#### WHAT IS BEING ASKED
Rewrite the rows from the line containing "Given: Click Sign in with Google Account link" through the line containing "Action: click(987, 438)", switching "dropdown" to "list" and leaving everything else the same. Give back only those lines.

==== PROVIDED DATA

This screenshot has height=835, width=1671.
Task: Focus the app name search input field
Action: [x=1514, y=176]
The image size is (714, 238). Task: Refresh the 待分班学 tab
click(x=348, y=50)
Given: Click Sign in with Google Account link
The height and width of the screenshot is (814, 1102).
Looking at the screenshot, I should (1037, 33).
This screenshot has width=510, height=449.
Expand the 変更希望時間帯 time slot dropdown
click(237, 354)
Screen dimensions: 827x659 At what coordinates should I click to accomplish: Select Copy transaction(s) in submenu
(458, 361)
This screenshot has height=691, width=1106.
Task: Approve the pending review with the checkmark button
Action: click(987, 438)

========
==== PROVIDED DATA

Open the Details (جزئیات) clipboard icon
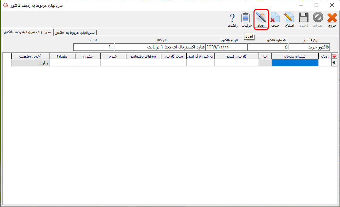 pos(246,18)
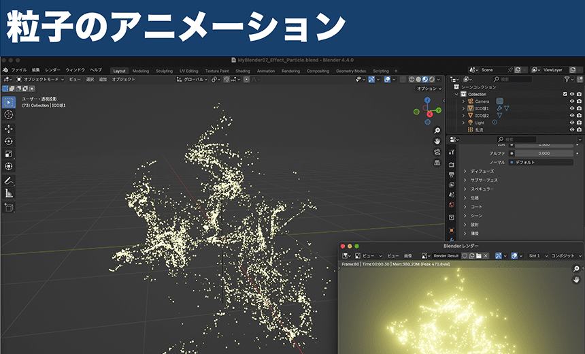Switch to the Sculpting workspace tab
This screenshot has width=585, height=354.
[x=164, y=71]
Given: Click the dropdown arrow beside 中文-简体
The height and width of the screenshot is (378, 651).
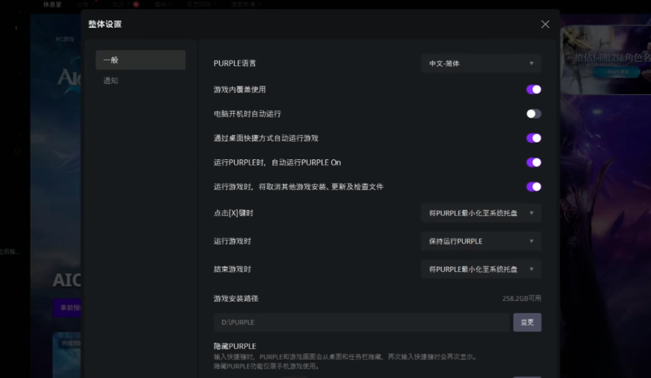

========
==== PROVIDED DATA

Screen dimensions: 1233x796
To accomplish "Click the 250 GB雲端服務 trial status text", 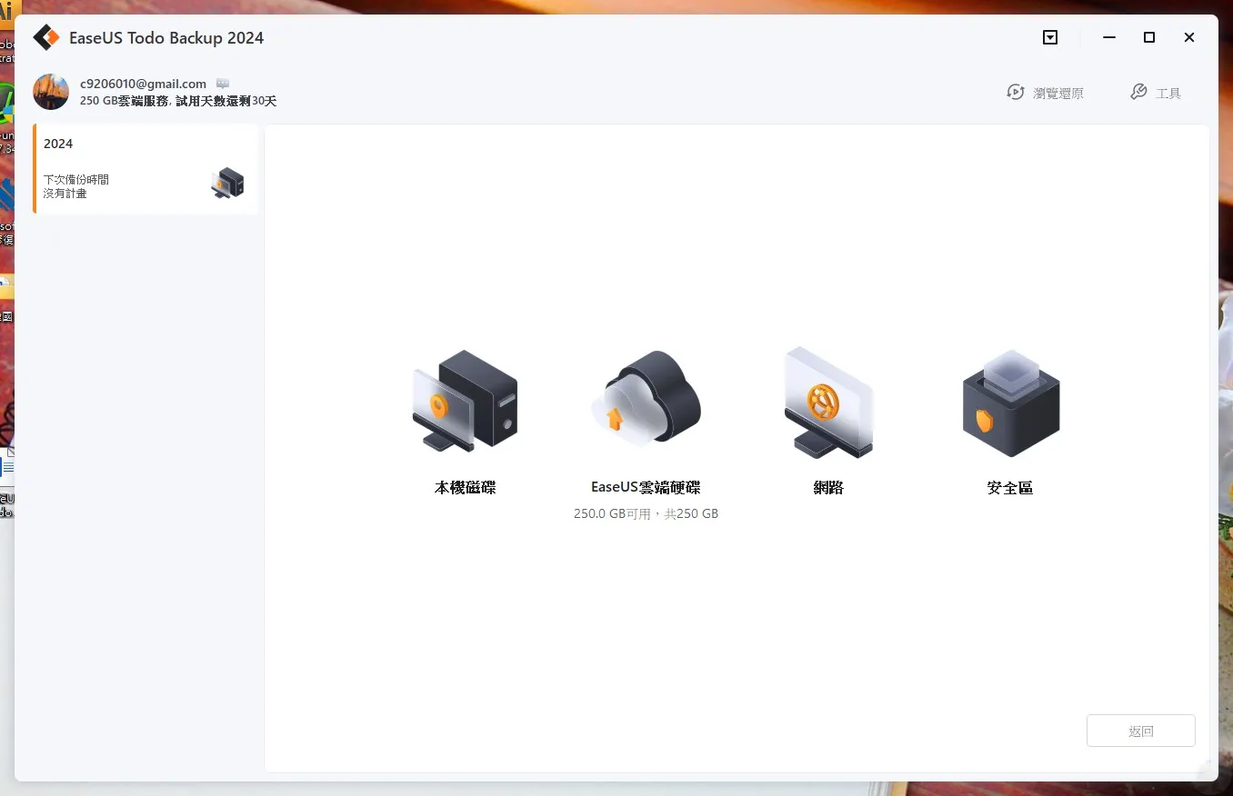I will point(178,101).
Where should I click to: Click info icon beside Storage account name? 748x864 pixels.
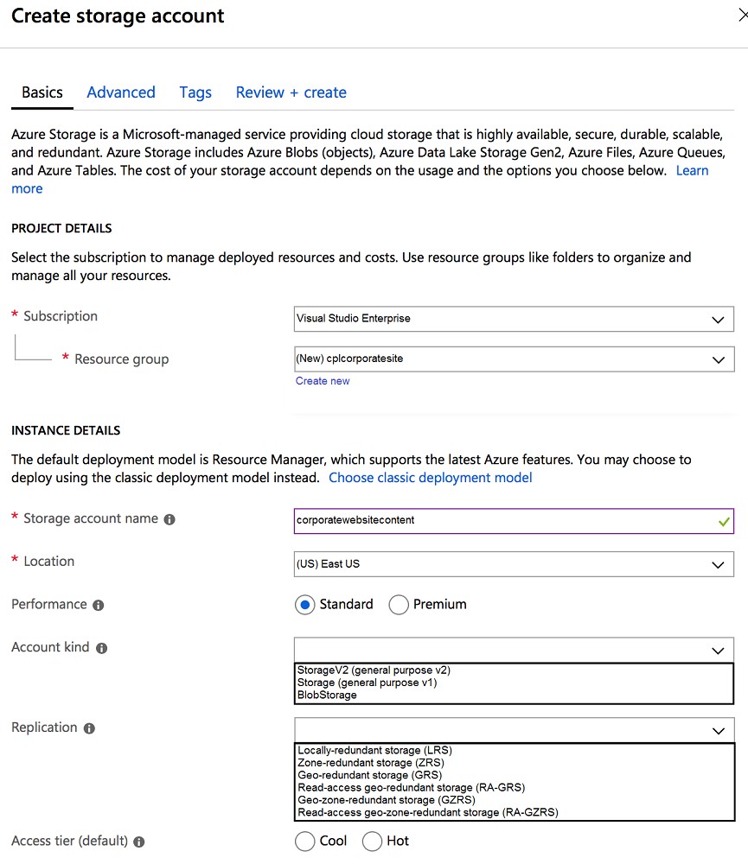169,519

========

#### WORKED SOLUTION
Given: Click Sign in with Google Account link
The height and width of the screenshot is (814, 1102).
Looking at the screenshot, I should (1037, 33).
This screenshot has width=510, height=449.
Expand the 変更希望時間帯 time slot list
click(237, 354)
Screen dimensions: 827x659 At what coordinates should I click to accomplish: Select Copy transaction(s) in submenu
(458, 361)
This screenshot has height=691, width=1106.
Task: Approve the pending review with the checkmark button
Action: click(987, 438)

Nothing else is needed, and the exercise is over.